W Berlinie 1750 osób stanęło w kolejce, aby obejrzeć mieszkanie na wynajem

Za czym ta kolejka stoi? Za mieszkaniem w rozsądnej cenie.
.get_the_title().

Dwa pokoje z balkonem na trzecim piętrze budynku z lat 50., który mieści się w pobliżu ratusza w berlińskiej dzielnicy Schöneberg. Powierzchnia: 54 metry kwadratowe. Cena: 550 euro bez dodatkowych opłat. Tak w skrócie przedstawiała się oferta prezentująca mieszkanie na wynajem. Niespełna 12 godzin po jej opublikowaniu pod budynkiem zgromadziła się ogromna kolejka.
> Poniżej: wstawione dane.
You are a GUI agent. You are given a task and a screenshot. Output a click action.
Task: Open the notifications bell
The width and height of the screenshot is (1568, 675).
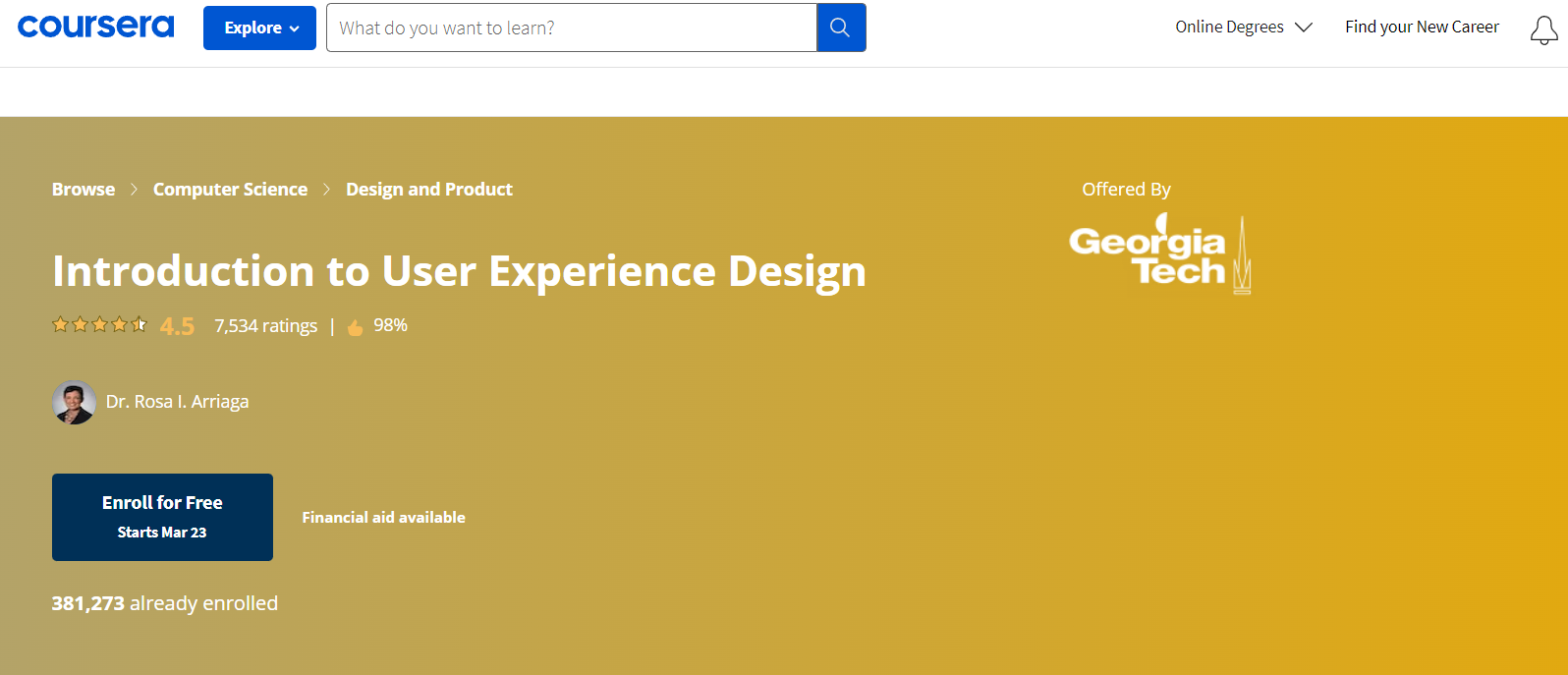coord(1543,29)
Zainteresowanych wynajmem było aż 1749 osób.

Okazało się, że właściciel mieszkania umówił się ze wszystkimi na ten sam termin. Wcześniej dokonał jednak selekcji, eliminując kandydatów o zbyt wysokich dochodach lub szukających drugiego mieszkania.
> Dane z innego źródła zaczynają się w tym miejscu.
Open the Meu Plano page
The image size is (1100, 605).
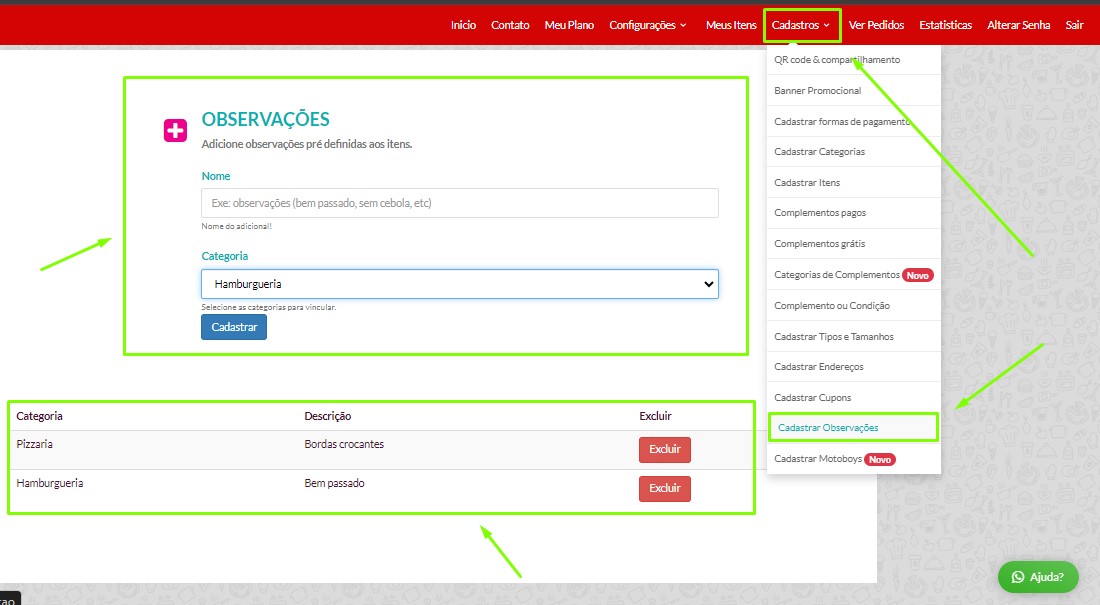[x=569, y=25]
Zainteresowani byli wpuszczani do mieszkania w 20-, 30-osobowych grupach. I to tylko na chwilę. Oczywiście oglądanie mieszkania w takich warunkach jest praktycznie niemożliwe, a więc wielu zainteresowanych skrytykowało pomysł właściciela mieszkania.

Część zauważyła też, że obrazek ten odzwierciedla sytuację na berlińskim rynku mieszkaniowym.

Może tym razem wygląda to ekstremalnie, ale generalnie nie jest to jednostkowy przykład. Pisaliśmy ostatnio o tym, że Berlin stara się walczyć z rosnącymi czynszami za wynajem, kupując mieszkania za prawie miliard euro. Kolejka, która ustawiła się 24 listopada w dzielnicy Schöneberg niewątpliwie dowodzi, że w tym temacie jest jeszcze wiele do zrobienia.